Collected data:

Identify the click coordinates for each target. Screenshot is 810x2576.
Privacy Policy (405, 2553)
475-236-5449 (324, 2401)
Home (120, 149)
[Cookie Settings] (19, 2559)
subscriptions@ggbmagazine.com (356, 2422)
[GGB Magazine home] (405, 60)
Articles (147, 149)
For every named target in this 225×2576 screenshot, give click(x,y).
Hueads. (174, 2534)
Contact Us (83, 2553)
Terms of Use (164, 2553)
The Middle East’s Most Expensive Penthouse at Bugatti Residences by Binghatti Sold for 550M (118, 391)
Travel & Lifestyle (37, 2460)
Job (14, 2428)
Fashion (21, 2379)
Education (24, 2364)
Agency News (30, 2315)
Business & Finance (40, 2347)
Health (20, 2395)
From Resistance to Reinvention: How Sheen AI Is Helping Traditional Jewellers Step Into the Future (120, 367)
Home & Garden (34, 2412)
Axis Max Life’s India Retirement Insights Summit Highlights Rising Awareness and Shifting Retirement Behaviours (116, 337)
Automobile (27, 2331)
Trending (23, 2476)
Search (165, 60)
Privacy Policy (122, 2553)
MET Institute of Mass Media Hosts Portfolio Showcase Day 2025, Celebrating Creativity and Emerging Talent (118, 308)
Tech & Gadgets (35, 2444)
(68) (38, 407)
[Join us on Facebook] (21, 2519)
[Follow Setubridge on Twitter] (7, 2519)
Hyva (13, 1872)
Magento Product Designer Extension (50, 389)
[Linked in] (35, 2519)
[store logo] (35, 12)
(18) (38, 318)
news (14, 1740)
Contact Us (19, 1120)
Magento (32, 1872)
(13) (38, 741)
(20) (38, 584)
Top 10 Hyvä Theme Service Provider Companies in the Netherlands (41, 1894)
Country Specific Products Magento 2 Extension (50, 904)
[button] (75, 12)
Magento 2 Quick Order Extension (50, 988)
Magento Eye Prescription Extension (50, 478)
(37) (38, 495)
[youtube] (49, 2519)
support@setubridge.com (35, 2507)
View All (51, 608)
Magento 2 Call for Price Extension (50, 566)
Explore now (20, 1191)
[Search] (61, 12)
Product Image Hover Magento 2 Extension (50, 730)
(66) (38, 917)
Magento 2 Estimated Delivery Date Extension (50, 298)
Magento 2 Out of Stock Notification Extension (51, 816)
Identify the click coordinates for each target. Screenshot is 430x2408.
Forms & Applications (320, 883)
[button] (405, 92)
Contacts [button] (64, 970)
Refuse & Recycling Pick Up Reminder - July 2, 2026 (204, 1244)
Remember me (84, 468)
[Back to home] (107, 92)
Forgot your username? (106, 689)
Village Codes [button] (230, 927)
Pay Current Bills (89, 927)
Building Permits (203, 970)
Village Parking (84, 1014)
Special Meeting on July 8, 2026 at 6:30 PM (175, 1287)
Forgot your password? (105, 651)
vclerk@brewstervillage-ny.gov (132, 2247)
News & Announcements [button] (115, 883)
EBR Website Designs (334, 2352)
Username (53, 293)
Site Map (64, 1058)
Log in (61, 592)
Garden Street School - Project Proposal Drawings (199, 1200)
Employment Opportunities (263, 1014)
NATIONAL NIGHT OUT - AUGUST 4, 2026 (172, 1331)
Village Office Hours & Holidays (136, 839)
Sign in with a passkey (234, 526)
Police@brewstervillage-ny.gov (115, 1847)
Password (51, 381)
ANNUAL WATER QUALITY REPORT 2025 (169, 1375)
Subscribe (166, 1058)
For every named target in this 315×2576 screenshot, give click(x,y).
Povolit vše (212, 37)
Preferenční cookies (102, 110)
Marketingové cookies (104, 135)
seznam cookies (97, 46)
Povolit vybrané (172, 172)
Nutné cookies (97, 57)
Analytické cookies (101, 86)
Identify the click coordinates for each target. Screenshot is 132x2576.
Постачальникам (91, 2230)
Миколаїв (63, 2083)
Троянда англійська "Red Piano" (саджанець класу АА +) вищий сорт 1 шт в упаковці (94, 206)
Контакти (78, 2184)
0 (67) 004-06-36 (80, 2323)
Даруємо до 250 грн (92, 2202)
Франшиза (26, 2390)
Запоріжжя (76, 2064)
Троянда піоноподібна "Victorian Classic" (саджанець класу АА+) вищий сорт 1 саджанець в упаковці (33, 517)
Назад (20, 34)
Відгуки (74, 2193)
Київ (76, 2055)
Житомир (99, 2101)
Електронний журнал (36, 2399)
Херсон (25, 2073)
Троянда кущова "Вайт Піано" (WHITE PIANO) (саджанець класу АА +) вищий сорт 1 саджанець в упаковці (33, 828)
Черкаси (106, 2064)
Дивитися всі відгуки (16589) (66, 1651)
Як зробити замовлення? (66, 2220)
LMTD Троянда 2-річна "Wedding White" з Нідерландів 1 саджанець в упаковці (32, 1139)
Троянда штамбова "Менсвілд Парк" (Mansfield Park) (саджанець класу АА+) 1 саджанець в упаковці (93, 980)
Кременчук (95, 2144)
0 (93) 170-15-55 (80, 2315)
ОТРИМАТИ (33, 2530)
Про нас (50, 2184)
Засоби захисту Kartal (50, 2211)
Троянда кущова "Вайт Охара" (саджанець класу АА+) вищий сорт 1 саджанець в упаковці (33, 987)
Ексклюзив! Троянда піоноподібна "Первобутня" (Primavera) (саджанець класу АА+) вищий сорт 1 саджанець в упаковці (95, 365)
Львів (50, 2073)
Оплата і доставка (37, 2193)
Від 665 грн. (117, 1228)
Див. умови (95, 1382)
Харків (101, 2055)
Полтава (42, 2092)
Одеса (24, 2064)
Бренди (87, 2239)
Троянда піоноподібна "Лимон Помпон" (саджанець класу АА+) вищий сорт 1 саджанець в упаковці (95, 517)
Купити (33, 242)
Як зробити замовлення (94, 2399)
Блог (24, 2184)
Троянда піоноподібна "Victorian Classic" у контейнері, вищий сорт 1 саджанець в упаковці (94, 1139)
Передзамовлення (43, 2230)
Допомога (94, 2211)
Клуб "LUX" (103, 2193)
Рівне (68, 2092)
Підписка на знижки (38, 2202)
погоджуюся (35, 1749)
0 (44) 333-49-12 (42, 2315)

● Instructions for the task: Look above for the line containing "Travel & Lifestyle (37, 2460)". Output from there through the line containing "View All (51, 608)", exactly and inclusively.

● Solution for this problem:
Travel & Lifestyle (37, 2460)
Job (14, 2428)
Fashion (21, 2379)
Education (24, 2364)
Agency News (30, 2315)
Business & Finance (40, 2347)
Health (20, 2395)
From Resistance to Reinvention: How Sheen AI Is Helping Traditional Jewellers Step Into the Future (120, 367)
Home & Garden (34, 2412)
Axis Max Life’s India Retirement Insights Summit Highlights Rising Awareness and Shifting Retirement Behaviours (116, 337)
Automobile (27, 2331)
Trending (23, 2476)
Search (165, 60)
Privacy Policy (122, 2553)
MET Institute of Mass Media Hosts Portfolio Showcase Day 2025, Celebrating Creativity and Emerging Talent (118, 308)
Tech & Gadgets (35, 2444)
(68) (38, 407)
[Join us on Facebook] (21, 2519)
[Follow Setubridge on Twitter] (7, 2519)
Hyva (13, 1872)
Magento Product Designer Extension (50, 389)
[Linked in] (35, 2519)
[store logo] (35, 12)
(18) (38, 318)
news (14, 1740)
Contact Us (19, 1120)
Magento (32, 1872)
(13) (38, 741)
(20) (38, 584)
Top 10 Hyvä Theme Service Provider Companies in the Netherlands (41, 1894)
Country Specific Products Magento 2 Extension (50, 904)
[button] (75, 12)
Magento 2 Quick Order Extension (50, 988)
Magento Eye Prescription Extension (50, 478)
(37) (38, 495)
[youtube] (49, 2519)
support@setubridge.com (35, 2507)
View All (51, 608)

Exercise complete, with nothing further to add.